BARC/EADS Talk by Michael Kapralov


An Adaptive Sublinear-Time Block Sparse Fourier Transform


The problem of approximately computing a small number $k$ of dominant Fourier coefficients of a vector of length $n$ quickly, and using few samples in time domain, is known as the Sparse Fourier Transform (sparse FFT) problem. A long line of work on the sparse FFT  has resulted in algorithms with $O(k\log n\log (n/k))$ runtime and $O(k\log n)$ sample complexity. These results are proved using non-adaptive algorithms, and the latter sample complexity result is essentially the best possible under the sparsity assumption alone: It is known that even adaptive algorithms must use $\Omega((k\log(n/k))/\log\log n)$ samples. By {\em adaptive}, we mean being able to exploit previous samples in guiding the selection of further samples.

In this work we revisit the sparse FFT problem with the added twist that the sparse coefficients approximately obey a $(k_0,k_1$)-block sparse model. In this model, signal frequencies are clustered in $k_0$ intervals with width $k_1$ in Fourier space, where $k= k_0k_1$ is the total sparsity. Signals arising in applications are often well approximated by this model with $k_0\ll k$.

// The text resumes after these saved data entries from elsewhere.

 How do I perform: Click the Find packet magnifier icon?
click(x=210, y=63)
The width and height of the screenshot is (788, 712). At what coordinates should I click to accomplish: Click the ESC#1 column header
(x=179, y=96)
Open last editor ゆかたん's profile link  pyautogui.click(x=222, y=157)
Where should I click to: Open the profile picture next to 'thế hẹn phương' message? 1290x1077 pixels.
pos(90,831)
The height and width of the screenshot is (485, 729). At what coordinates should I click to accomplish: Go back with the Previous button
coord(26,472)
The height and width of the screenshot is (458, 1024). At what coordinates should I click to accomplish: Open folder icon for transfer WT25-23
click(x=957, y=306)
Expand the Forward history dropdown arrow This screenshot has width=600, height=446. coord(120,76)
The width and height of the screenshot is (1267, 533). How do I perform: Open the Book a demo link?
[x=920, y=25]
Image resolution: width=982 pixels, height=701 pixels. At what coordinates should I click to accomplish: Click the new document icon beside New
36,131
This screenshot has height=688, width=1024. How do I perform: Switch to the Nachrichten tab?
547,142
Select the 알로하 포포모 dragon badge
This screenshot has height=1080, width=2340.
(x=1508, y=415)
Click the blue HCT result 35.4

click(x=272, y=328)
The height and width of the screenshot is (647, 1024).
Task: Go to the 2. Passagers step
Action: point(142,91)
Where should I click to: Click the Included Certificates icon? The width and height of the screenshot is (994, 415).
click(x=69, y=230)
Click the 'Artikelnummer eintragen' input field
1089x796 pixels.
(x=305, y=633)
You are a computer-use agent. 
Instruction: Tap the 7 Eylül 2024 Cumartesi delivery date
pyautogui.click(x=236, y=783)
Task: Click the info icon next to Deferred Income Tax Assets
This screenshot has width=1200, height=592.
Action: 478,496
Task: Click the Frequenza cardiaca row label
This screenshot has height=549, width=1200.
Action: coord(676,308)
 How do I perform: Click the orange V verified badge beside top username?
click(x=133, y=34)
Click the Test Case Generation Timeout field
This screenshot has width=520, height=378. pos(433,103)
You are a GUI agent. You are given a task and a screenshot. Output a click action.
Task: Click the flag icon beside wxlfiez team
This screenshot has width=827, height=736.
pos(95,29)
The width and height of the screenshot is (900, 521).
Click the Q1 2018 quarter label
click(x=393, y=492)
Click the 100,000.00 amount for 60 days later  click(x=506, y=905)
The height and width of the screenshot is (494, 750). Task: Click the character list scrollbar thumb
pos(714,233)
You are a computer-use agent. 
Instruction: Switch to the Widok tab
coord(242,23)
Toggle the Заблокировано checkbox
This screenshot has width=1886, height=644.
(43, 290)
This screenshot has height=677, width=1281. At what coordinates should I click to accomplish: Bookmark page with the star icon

We give the first sparse FFT algorithm for $(k_0, k_1)$-block sparse signals with the sample complexity of $O^*(k_0k_1 + k_0\log(1+ k_0)\log n)$ at constant signal-to-noise ratios, and sublinear runtime. A similar sample complexity was previously achieved  in the works on {\em model-based compressive sensing} using random Gaussian measurements, but used $\Omega(n)$ runtime. To the best of our knowledge, our result is the first sublinear-time algorithm for model based compressed sensing, and the first sparse FFT result that goes below the $O(k\log n)$ sample complexity bound. 

Joint work with Volkan Cevher, Jonathan Scarlett and Amir Zandieh.


Portrait of Michael KapralovMichael Kapralov is an Assistant Professor in the School of Computer and Communication Sciences at EPFL, and part of the Theory Group at EPFL. He completed his PhD at Stanford iCME, where he was advised by Ashish Goel. After graduating from Stanford he spent two years as a postdoc at the Theory of Computation Group at MIT CSAIL, working with Piotr Indyk, and then a year at the IBM T. J. Watson Research Center as a Herman Goldstine Postdoctoral Fellow.

He is broadly interested in theoretical computer science, with an emphasis on theoretical foundations of big data analysis. Most of his algorithmic work is in sublinear algorithms, where specific directions include streaming, sketching, sparse recovery and Fourier sampling.